Petr A. Golovach, Pinar Heggernes, Pim van 't Hof, Fredrik Manne, Daniël Paulusma and Michał Pilipczuk

Algorithmica, vol. 72, no. 1, pp.99-125, 2015.

A preliminary version of this paper has appeared in the proceedings of WG 2012, the 38th International Workshop on Graph-Theoretic Concepts in Computer Science (held on June 26-28, 2012 in Jerusalem, Israel), Lecture Notes in Computer Science, vol. 7551, pp. 320-331, 2012.

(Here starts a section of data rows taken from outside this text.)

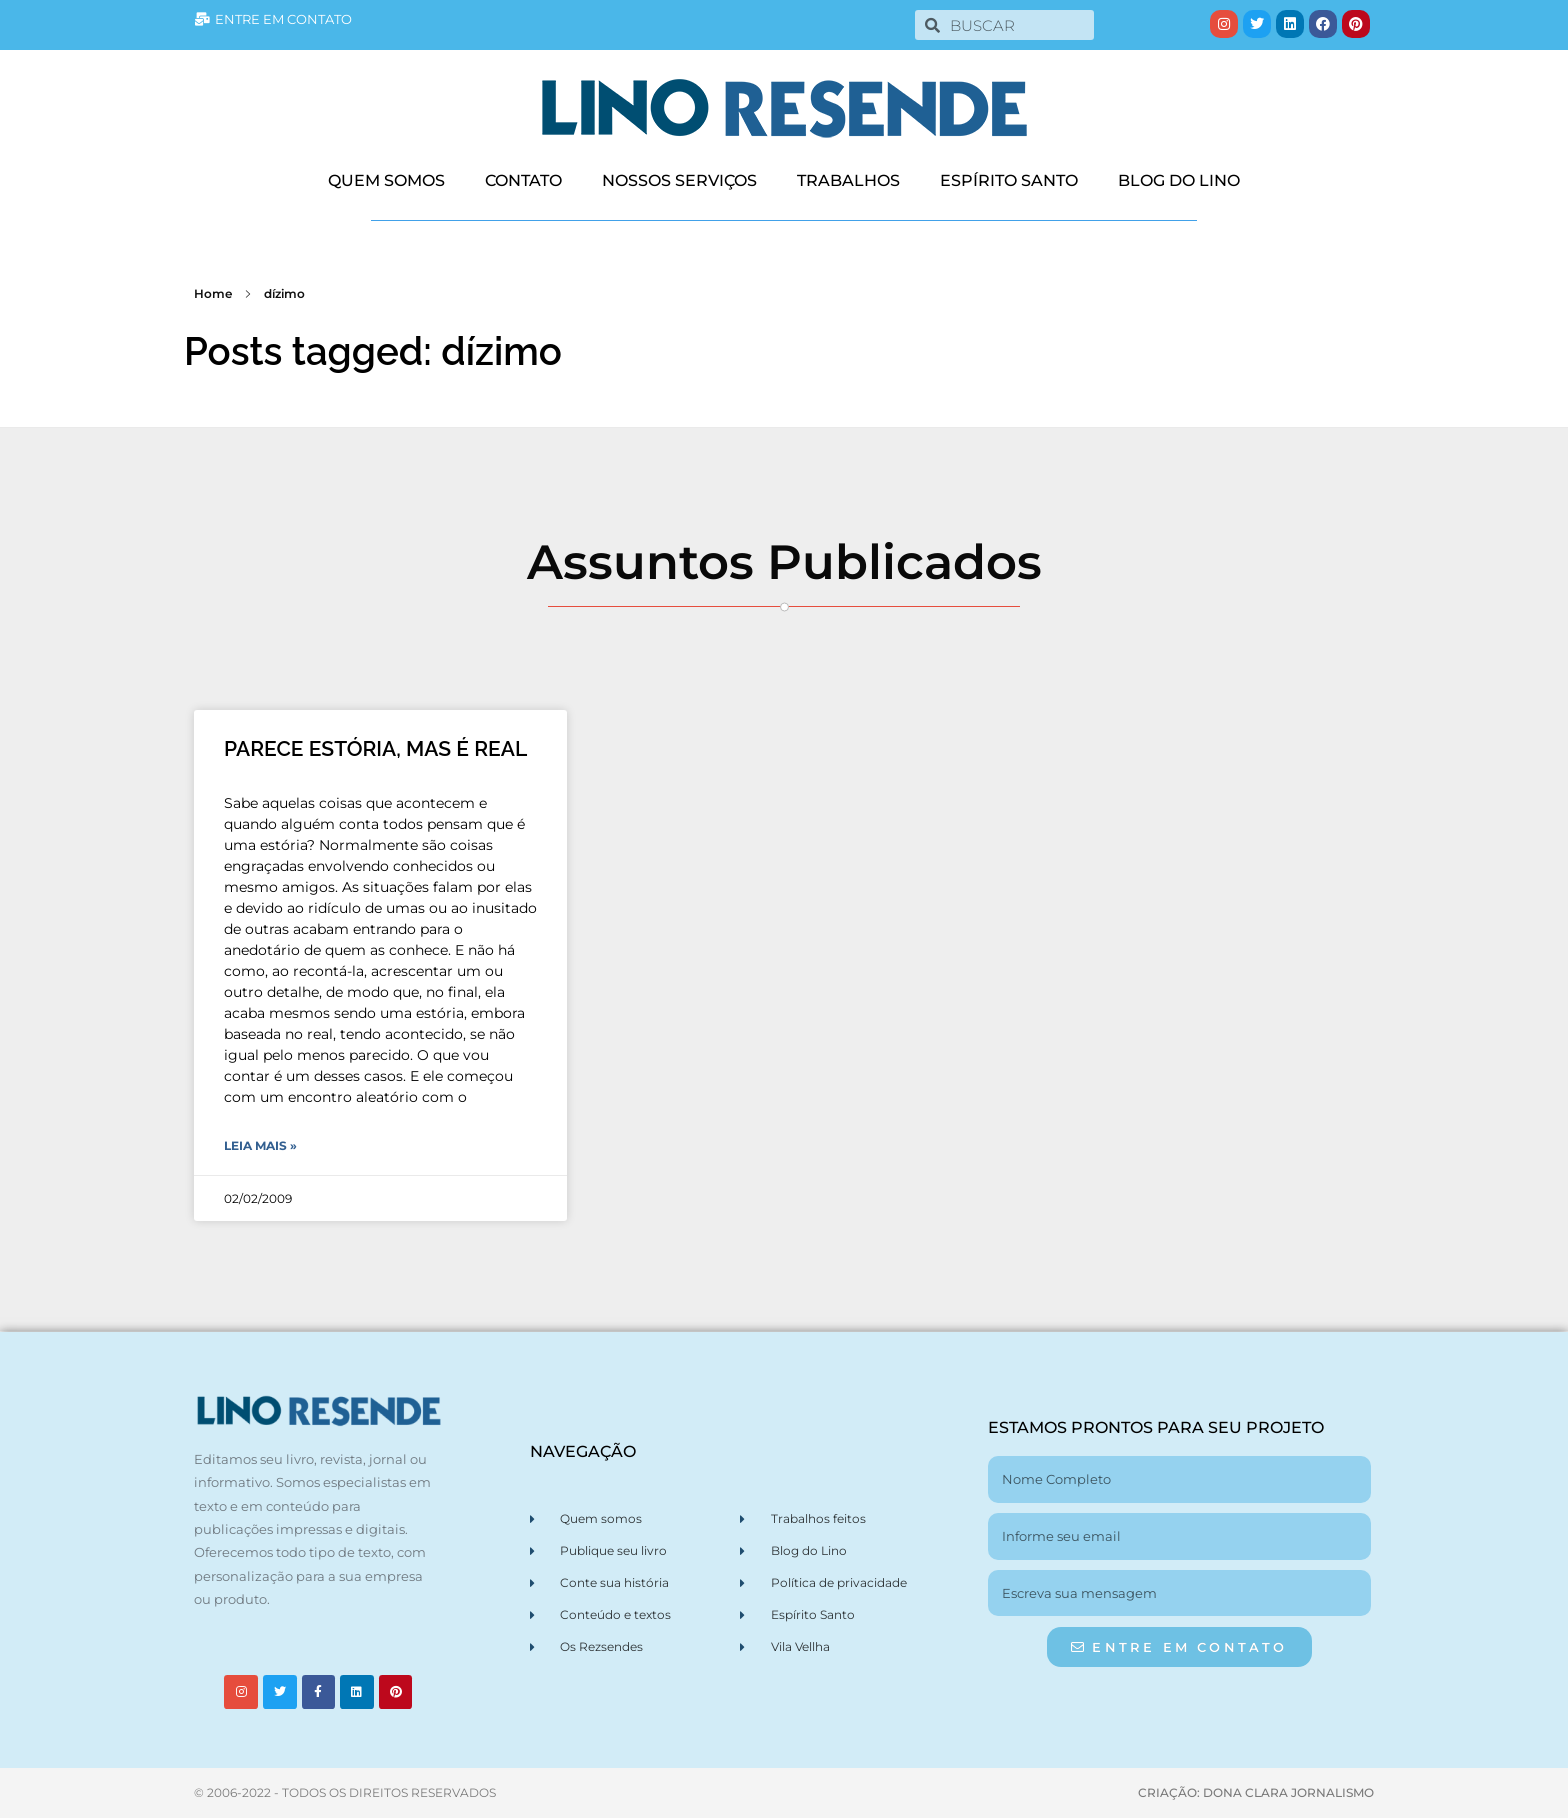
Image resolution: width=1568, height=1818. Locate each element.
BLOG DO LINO (1179, 180)
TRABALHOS (848, 180)
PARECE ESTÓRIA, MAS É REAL (375, 748)
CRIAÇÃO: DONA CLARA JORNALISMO (1256, 1792)
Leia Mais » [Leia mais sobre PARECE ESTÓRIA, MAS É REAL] (260, 1145)
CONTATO (523, 180)
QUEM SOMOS (386, 180)
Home (213, 293)
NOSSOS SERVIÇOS (679, 180)
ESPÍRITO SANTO (1009, 180)
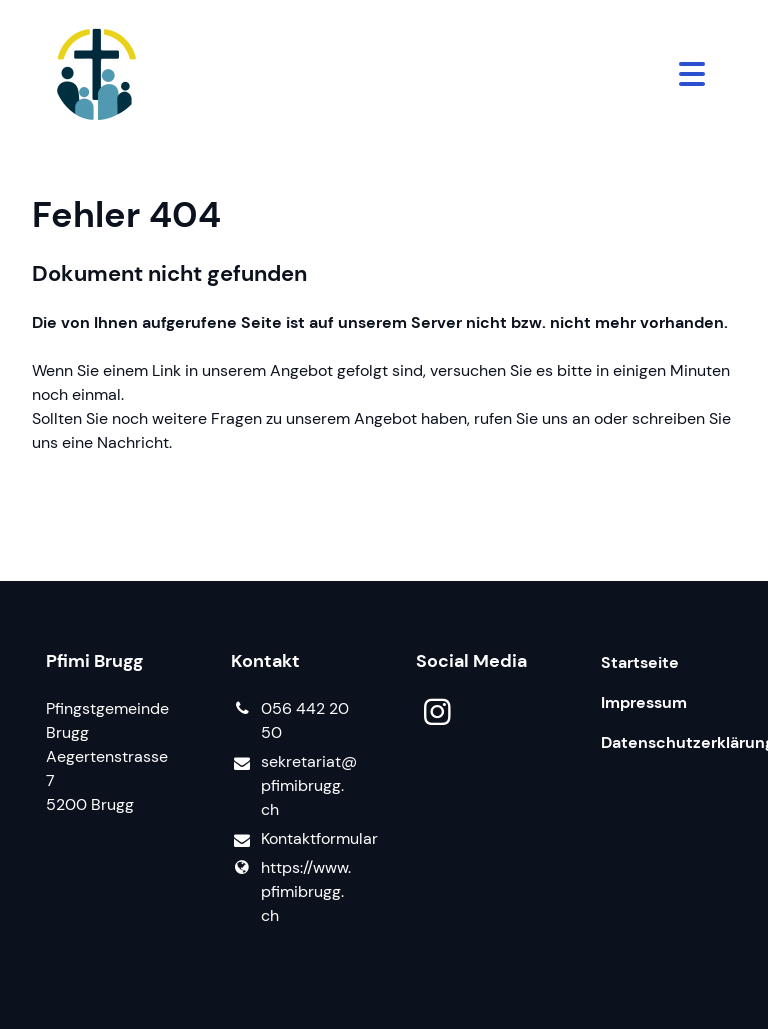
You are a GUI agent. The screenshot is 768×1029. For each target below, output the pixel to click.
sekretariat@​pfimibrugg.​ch (291, 786)
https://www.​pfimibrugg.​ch (291, 892)
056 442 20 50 (290, 721)
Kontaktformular (291, 839)
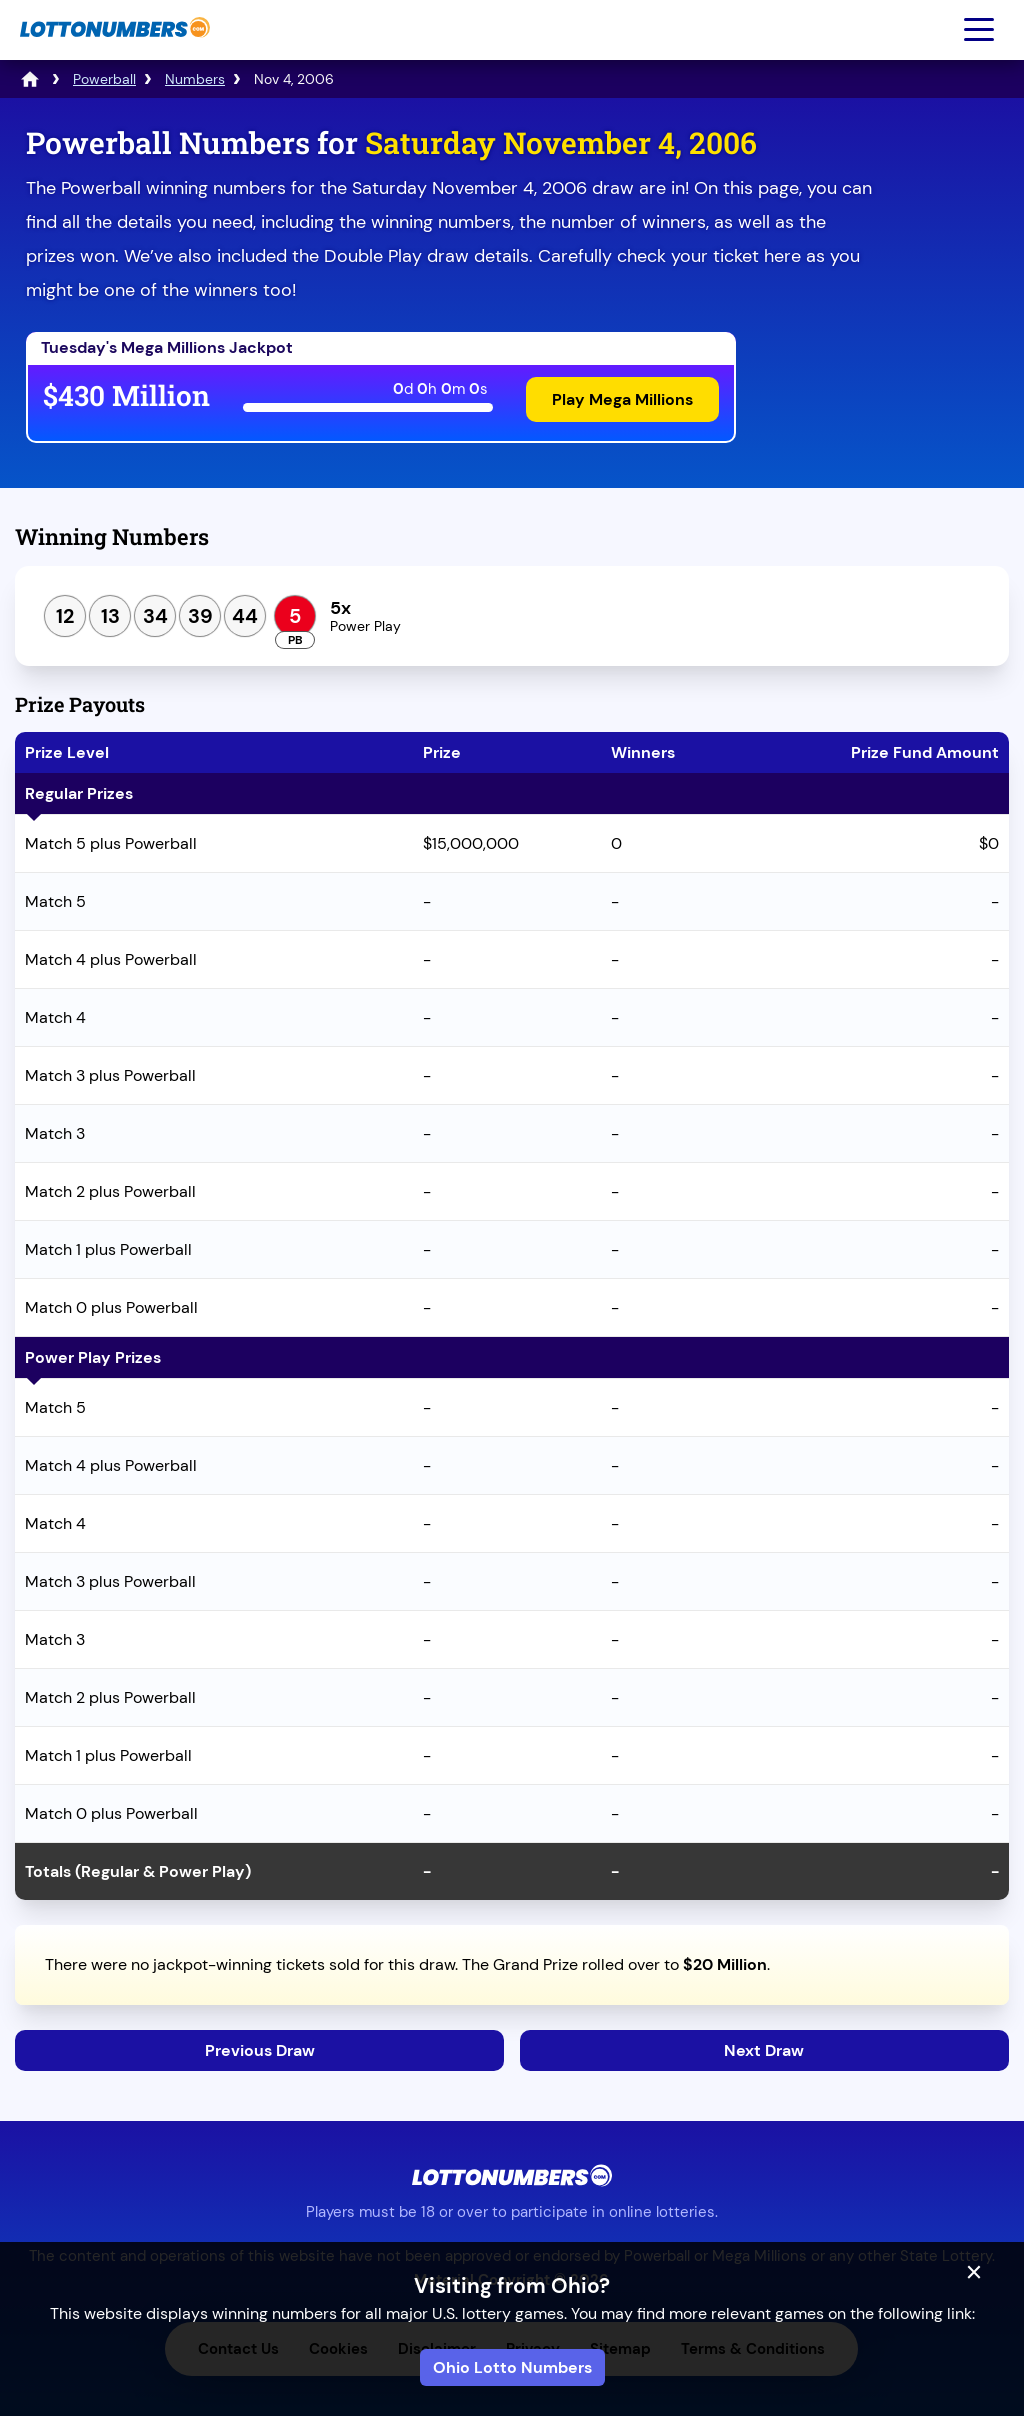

Vertex elimination is a graph operation that turns the neighborhood of a vertex into a clique and removes the vertex itself. It has widely known applications within sparse matrix computations. We define the Elimination problem as follows: given two graphs G and H, decide whether H can be obtained from G by |V(G)|-|V(H)| vertex eliminations. We show that Elimination is W[1]-hard when parameterized by |V(H)|, even if both input graphs are split graphs, and W[2]-hard when parameterized by |V(G)| - |V(H)|, even if H is a complete graph. On the positive side, we show that Elimination admits a kernel with at most 5|V(H)| vertices in the case when G is connected and H is a complete graph, which is in sharp contrast to the W[1]-hardness of the related Clique problem. We also study the case when either G or H is tree. The computational complexity of the problem depends on which graph is assumed to be a tree: we show that Elimination can be solved in polynomial time when H is a tree, whereas it surprisingly remains NP-complete when G is a tree.